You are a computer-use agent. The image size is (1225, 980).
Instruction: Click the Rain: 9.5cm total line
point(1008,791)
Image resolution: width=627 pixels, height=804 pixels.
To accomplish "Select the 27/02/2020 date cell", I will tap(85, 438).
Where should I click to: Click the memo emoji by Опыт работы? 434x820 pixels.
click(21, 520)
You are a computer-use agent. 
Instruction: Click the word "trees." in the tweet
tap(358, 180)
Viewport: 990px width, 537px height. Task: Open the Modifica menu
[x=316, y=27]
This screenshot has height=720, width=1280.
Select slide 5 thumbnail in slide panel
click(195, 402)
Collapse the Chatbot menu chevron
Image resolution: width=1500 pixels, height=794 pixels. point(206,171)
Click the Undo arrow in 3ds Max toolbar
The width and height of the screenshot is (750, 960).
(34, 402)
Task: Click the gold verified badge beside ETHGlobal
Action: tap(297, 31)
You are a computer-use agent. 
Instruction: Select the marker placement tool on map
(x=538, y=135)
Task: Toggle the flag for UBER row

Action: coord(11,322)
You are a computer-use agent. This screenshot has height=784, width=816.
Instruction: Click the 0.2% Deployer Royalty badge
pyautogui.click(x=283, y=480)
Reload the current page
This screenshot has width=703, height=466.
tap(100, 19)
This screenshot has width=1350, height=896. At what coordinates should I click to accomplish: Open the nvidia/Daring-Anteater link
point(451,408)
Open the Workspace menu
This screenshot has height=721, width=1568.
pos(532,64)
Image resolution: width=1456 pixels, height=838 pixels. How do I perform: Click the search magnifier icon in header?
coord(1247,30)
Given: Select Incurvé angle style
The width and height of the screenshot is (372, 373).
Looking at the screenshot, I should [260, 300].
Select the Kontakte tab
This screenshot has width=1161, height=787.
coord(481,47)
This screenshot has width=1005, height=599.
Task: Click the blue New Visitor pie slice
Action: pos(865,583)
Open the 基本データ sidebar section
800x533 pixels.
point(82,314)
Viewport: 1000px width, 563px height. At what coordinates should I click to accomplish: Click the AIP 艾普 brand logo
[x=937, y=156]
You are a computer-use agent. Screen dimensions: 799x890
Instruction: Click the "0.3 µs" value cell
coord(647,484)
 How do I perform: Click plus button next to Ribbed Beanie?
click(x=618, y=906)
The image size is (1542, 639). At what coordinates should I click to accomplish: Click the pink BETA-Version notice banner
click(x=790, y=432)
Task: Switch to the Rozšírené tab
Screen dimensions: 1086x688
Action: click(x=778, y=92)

### [Try it]
Where a line of the records contains the word "computer", copy that line.

### [Response to this task]
You are a computer-use agent. The image size is (1225, 980).
You are a computer-use agent. 
You are a computer-use agent. 
You are a computer-use agent. This screenshot has height=784, width=816.
You are a computer-use agent. Screen dimensions: 799x890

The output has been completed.